Significance. If the results hold, the work demonstrates that exploiting stable layer-wise differences in compression sensitivity can yield substantial accuracy-memory trade-offs beyond uniform per-layer or global recipes. The concrete 14× compression result that matches the uncompressed baseline, together with the clean characterization of when per-layer eviction helps, would be a useful contribution to efficient long-context inference.

major comments (3)

[Experiments section] Experiments section: the headline claims (14× compression matching the 1.9 GB baseline and +6–27 pt AIME gains) are presented without error bars, standard deviations, or any indication of the number of runs or random seeds, so the statistical reliability of the reported differences cannot be assessed.
[Method / solver description] Method / solver description: no direct measurement is given of the quality-loss predictor’s ranking accuracy or absolute error on inputs drawn from a distribution disjoint from the calibration set (especially long-context reasoning traces). Because the heterogeneous routing decisions are produced entirely by this offline predictor, the absence of such a test is load-bearing for the central claim that per-layer heterogeneity outperforms uniform baselines.
[Experiments section] Experiments section: the paper provides neither an ablation isolating the predictor’s contribution nor full implementation details or hyper-parameter settings for the 1d, 2d_uniform, and 2d baselines, preventing independent verification of the reported superiority.

minor comments (2)

[Experiments section] The phrase “adapted reasoning-model protocol” is used in the abstract and Experiments section without a concise definition or pointer to the exact prompt template and evaluation script.
Notation for the per-layer tuples (eviction ratio, K-bits, V-bits) could be introduced once in a single equation or table to avoid repeated prose descriptions.

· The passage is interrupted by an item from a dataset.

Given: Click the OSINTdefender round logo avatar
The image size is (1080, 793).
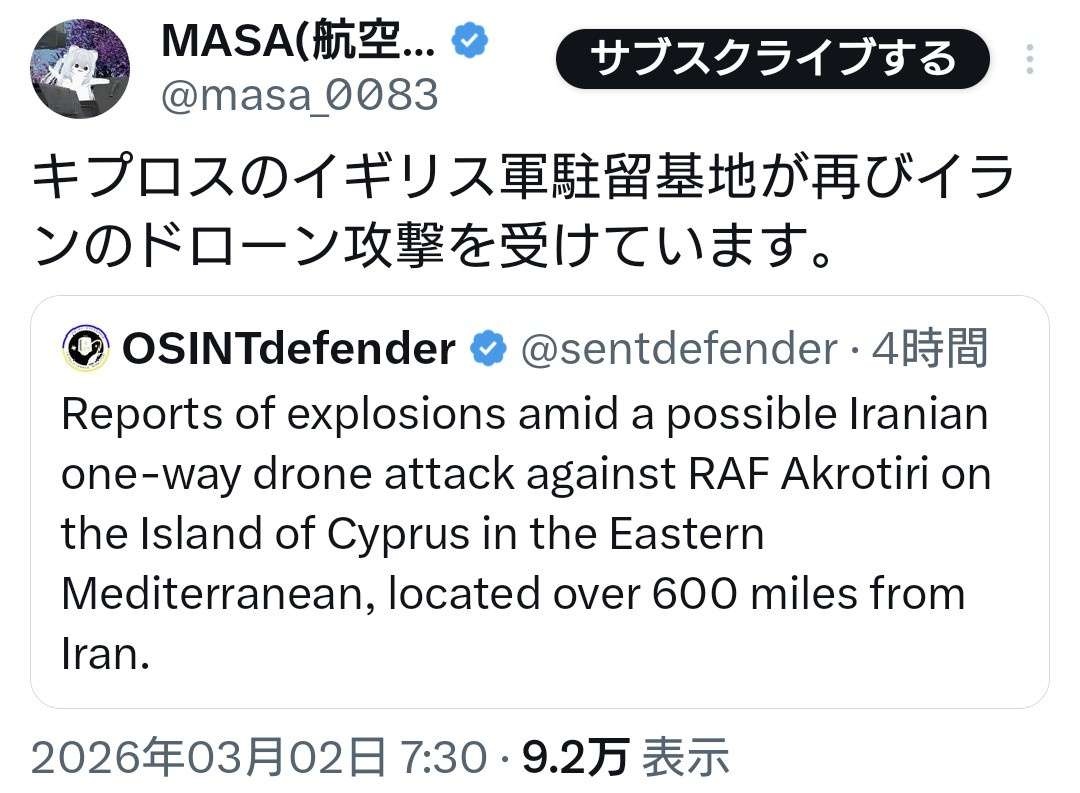Looking at the screenshot, I should (85, 349).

Simulated Author's Rebuttal

3 responses · 0 unresolved

We thank the referee for their thorough review and constructive feedback on our manuscript. We address each of the major comments point by point below, indicating the changes we will make in the revised version.

read point-by-point responses

Referee: [Experiments section] Experiments section: the headline claims (14× compression matching the 1.9 GB baseline and +6–27 pt AIME gains) are presented without error bars, standard deviations, or any indication of the number of runs or random seeds, so the statistical reliability of the reported differences cannot be assessed.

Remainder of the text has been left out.